食料安保の抜本強化 基本理念の柱に 基本法改正方向で自民党が提言2023年12月21日
自民党は食料・農業・農村基本法の改正の方向性についての提言をまとめ12月20日、岸田文雄首相に同党の総合農林政策調査会の江藤拓会長が渡した。
提言では基本法の基本理念で食料安全保障を柱として位置づけることを提起するとともに、現行基本法の「国内農業生産の増大を基本に輸入と備蓄を組み合わせる」との考え方は堅持するものの、輸出を通じた食料供給能力の維持、安定的な輸入・備蓄の確保といった新たな視点を追加することを提起している。
また、現行基本法にはない生産資材の安定確保の視点を加えるとともに、「資材価格の高騰に対する農業経営への影響緩和対応」の基本法での明確化や、生産・加工・流通・小売から消費者まで含む「食料システム」という概念を新たに位置づけることも求めている。
食料の価格形成については、農業生産にかかる合理的な費用や環境負荷低減のコストなど「食料の持続的な供給に要する合理的な費用」が考慮されるべきことを基本法で明確化すべきとしている。
農業の持続的な発展に向けた改正については、現行基本法にある「効率的かつ安定的な農業経営」の育成と確保を引き続き図りつつ、「担い手とともに地域の農業生産活動を行う、担い手以外の多様な農業人材」を位置づけるよう求めている。また、農業法人の経営基盤強化とサービス事業体の育成・確保の位置づけも提起している。

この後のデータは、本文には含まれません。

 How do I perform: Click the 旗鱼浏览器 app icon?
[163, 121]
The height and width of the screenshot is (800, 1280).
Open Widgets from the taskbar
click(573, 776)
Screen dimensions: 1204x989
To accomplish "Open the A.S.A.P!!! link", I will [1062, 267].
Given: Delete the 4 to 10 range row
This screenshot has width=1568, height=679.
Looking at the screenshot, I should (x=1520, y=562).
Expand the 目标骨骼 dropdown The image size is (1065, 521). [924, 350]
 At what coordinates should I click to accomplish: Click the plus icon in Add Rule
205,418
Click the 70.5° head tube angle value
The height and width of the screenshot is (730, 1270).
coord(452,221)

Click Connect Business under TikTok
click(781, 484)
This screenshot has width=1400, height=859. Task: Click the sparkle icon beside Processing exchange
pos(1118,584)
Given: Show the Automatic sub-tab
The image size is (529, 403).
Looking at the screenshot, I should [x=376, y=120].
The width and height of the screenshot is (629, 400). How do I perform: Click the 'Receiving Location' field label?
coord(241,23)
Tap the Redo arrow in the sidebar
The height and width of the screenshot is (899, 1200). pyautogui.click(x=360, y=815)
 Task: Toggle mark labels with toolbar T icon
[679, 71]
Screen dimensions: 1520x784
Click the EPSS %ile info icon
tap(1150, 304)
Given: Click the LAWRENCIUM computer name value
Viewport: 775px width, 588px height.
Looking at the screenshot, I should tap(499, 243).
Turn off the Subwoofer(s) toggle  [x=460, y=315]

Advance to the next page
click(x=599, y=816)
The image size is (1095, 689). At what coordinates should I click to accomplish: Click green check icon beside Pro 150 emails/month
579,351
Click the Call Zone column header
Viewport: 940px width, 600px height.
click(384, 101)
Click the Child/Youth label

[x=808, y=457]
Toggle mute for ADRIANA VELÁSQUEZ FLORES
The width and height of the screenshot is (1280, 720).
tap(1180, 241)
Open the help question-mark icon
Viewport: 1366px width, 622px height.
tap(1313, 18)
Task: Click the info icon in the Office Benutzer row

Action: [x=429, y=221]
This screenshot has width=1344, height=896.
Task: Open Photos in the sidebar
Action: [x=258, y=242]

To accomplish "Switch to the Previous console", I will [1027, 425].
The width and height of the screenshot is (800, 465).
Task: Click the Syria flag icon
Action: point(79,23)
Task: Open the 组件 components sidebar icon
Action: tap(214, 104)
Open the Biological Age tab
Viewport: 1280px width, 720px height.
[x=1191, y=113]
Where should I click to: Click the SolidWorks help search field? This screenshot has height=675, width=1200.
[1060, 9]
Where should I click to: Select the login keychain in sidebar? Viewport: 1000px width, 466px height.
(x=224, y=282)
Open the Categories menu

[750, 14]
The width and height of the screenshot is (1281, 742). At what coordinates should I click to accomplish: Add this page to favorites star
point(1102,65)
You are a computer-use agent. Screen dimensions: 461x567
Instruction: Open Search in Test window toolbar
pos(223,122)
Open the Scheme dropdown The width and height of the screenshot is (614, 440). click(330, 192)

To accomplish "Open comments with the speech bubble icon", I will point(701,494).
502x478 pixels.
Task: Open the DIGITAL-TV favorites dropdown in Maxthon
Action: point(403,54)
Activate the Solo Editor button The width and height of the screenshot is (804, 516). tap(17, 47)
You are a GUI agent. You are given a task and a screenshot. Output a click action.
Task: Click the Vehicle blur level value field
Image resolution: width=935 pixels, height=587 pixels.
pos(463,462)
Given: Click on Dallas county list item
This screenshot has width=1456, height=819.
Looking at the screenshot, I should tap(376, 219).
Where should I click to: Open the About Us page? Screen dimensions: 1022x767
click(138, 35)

農村振興については「基盤整備」と「生活環境整備」の2本柱に、農村関係人口の増加につながる「産業の振興」と「多面的機能支払」を位置づけること、また、農村RМOの促進などで「地域社会の維持」を図ることも明確化するよう求めた。また、現行基本法にはない鳥獣害対策や農福連携なども明確化すべきとしている。